Now, the fact that African Americans control far less of the nation's wealth than their share of he population is itself a race issue, by far the biggest in my opinion, and one that, if addressed would dramatically improve pretty much all the other race issues.
@Silasw: I'm being a bit hyperbolic, yes, but then again so was that article; a person can not support the current deal with Iran and not want to go to war with them. It's a dumb opinion, since not coming to an agreement will eventually force a war.
edited 3rd Jun '16 12:42:27 PM by CaptainCapsase
Also, black and hispanic drivers had their cars stopped and searched 4 times as often despite the fact that searches of cars driven by white people were much more likely to turn up illegal contraband,
Not sure how that can be explained without racial prejudice.
"For a successful technology, reality must take precedence over public relations, for Nature cannot be fooled." - Richard Feynman![]()
you'd have to control for the type and condition of the car they're driving and whether or not any traffic laws are being violated by the driver; especially at a distance, an officer may not know the ethnicity of the driver, but an old, beat up car tends to raise red flags, and for the very poor, that's oftentimes all you can afford. I'm not saying there is not institutional racism going on here, just that a lot more factors need to be eliminated first before you can draw a conclusion. Racism on the part of officers is almost certainly plays a factor, but there's probably a lot else at work.
edited 3rd Jun '16 12:48:54 PM by CaptainCapsase
X4 Yeah, how the hell is what
X3 quoted not a giant indicator of racism?
Edit:
And you're assuming that they didn't because...?

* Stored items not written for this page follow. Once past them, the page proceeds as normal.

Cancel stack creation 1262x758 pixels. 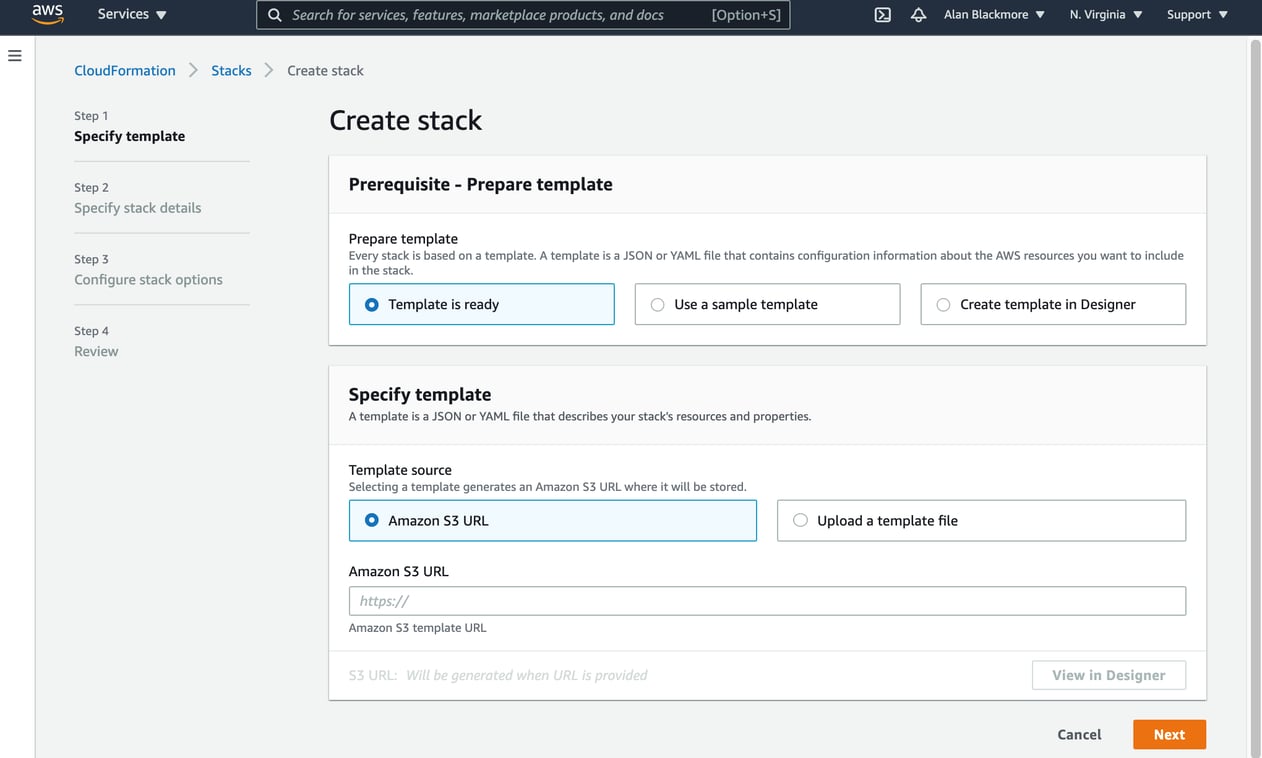[1079, 734]
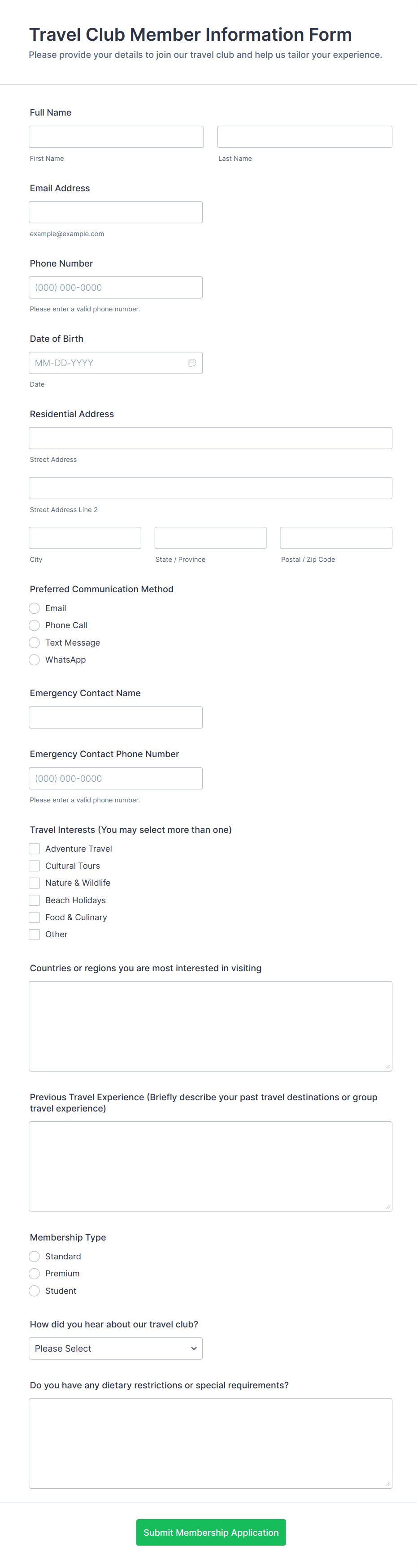Focus the Postal / Zip Code field
Image resolution: width=417 pixels, height=1568 pixels.
coord(336,538)
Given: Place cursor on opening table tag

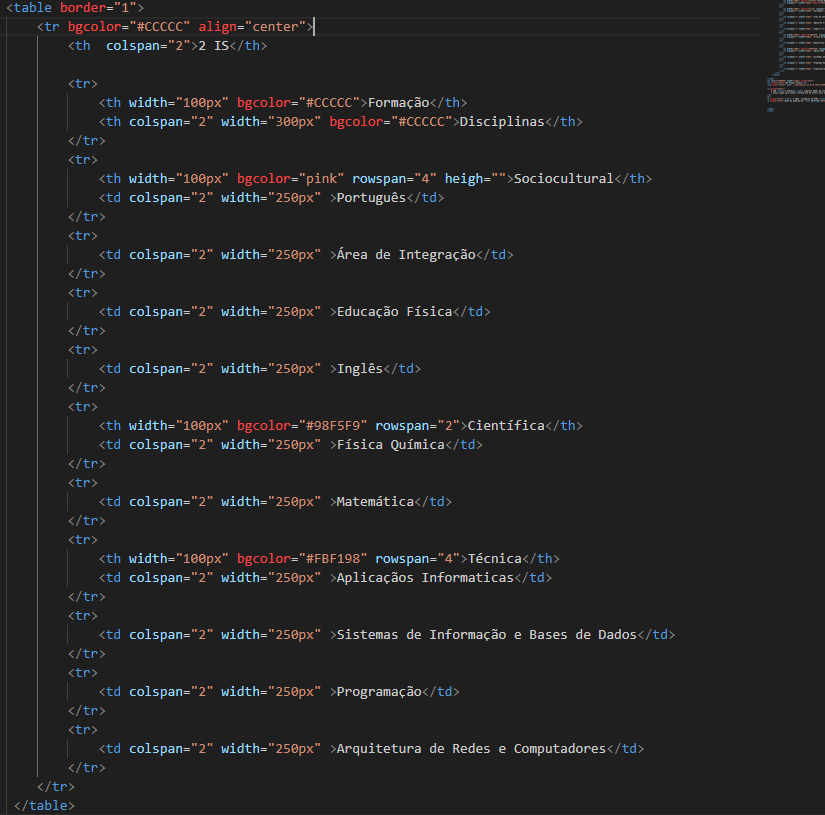Looking at the screenshot, I should tap(29, 8).
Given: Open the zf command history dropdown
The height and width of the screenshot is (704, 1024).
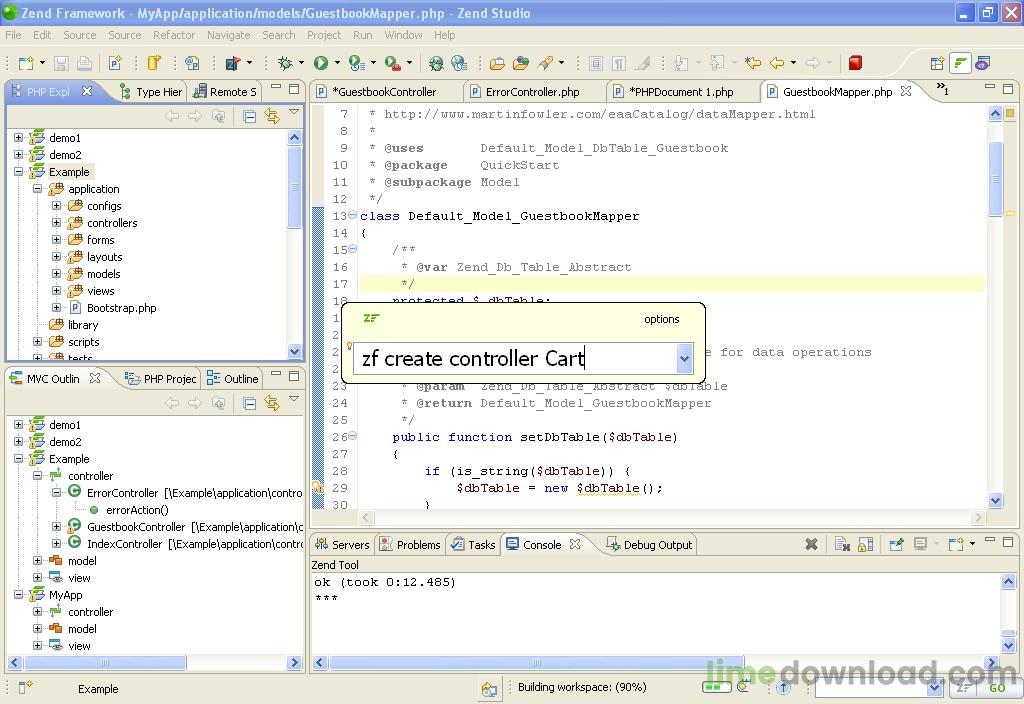Looking at the screenshot, I should (684, 358).
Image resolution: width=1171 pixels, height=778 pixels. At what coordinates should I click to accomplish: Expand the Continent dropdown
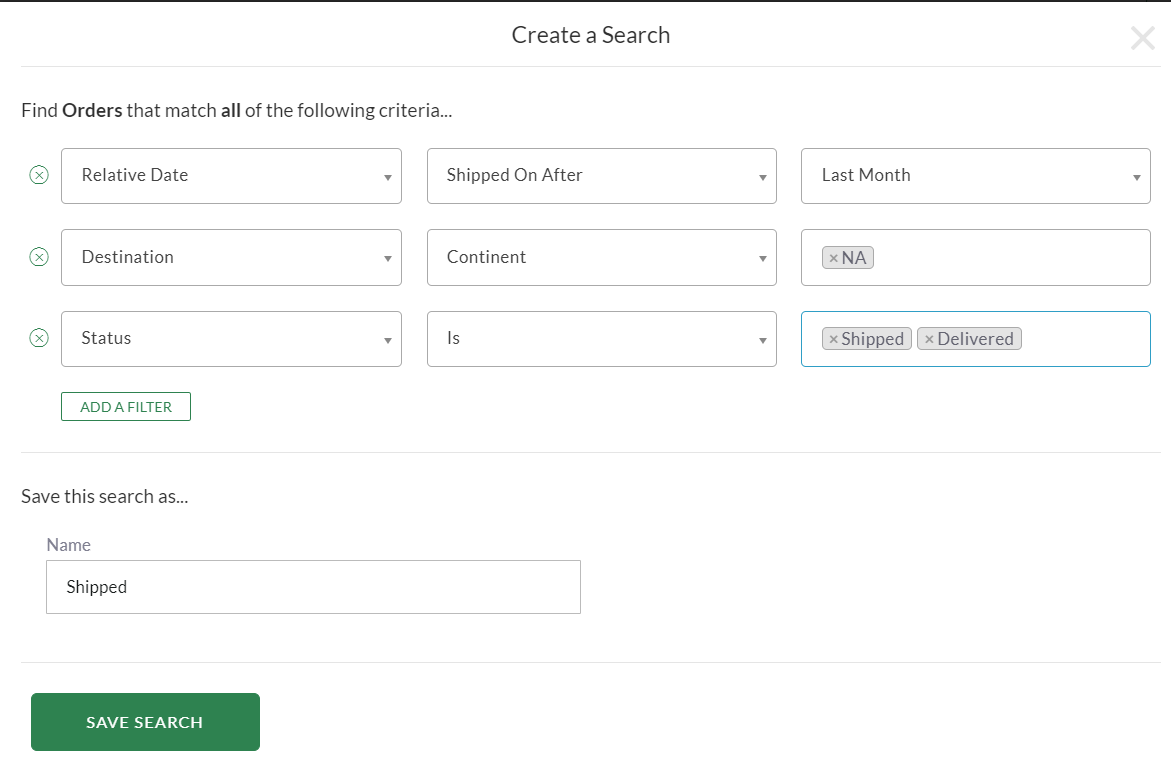pos(601,257)
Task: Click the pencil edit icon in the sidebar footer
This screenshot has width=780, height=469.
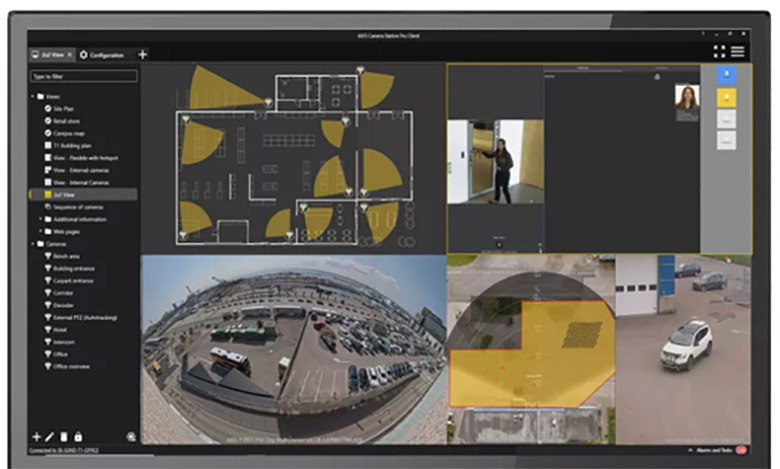Action: point(50,437)
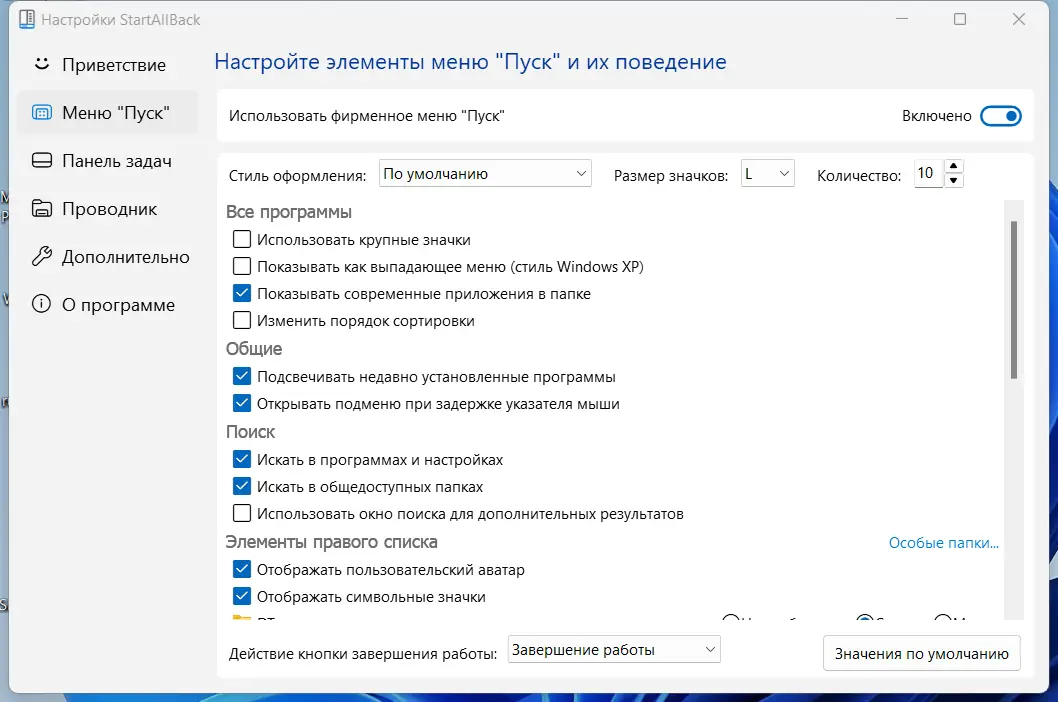The width and height of the screenshot is (1058, 702).
Task: Click the info icon beside О программе
Action: [x=40, y=305]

Also not all stops end in searches. Sure they probably stop the car evenly, but then once they see a black guy driving they search it, they see a white guy they say "you need to drive more carefully" and let them drive off.
edited 3rd Jun '16 12:50:35 PM by Silasw
“And the Bunny nails it!” ~ Gabrael “If the UN can get through a day without everyone strangling everyone else so can we.” ~ CyranMy impression is that if you control for actual traffic violations, the racial bias becomes even larger. That is mostly out of memory, though. I can't find anything for "type of vehicle", and some arguments that a perceived "mismatch" between a vehicle and its driver is a frequent reason for racial profiling, which would be an argument against.
"For a successful technology, reality must take precedence over public relations, for Nature cannot be fooled." - Richard Feynman
Much as I would expect then, though as far as type of car, I'm suggesting that someone driving a beat up van is much more likely to get searched tha on someone driving a relatively new civic. I was vaguely aware of the perceived mismatch issue, but that wasn't specifically what I was talking about.
edited 3rd Jun '16 1:07:27 PM by CaptainCapsase
Yeah I believe the numbers show that a black person in a smart car is even more likely to get searched if they do get pulled over, because the cops assume that they must have stolen the car. This is a common enough thing the Captain America 2 made a joke about it.
Also racial profiling isn't that hard to do from a car, determining the ethnicity of a driver isn't hard, even if both vehicles are in motion.
“And the Bunny nails it!” ~ Gabrael “If the UN can get through a day without everyone strangling everyone else so can we.” ~ CyranA quickie thing my Reuters app notified me of:
"Clinton opens up double-digit lead over Trump nationwide: Reuters/Ipsos poll" - http://www.reuters.com/article/idUSKCN0YP2EX
It's not an academic study. It's a review of police-community relations ordered by the mayor.
| Wandering, but not lost. | If people bring so much courage to this world...◊ |

So long as Trump continues to provide such wonderful raw material I would expect she shouldn't have an issue with it.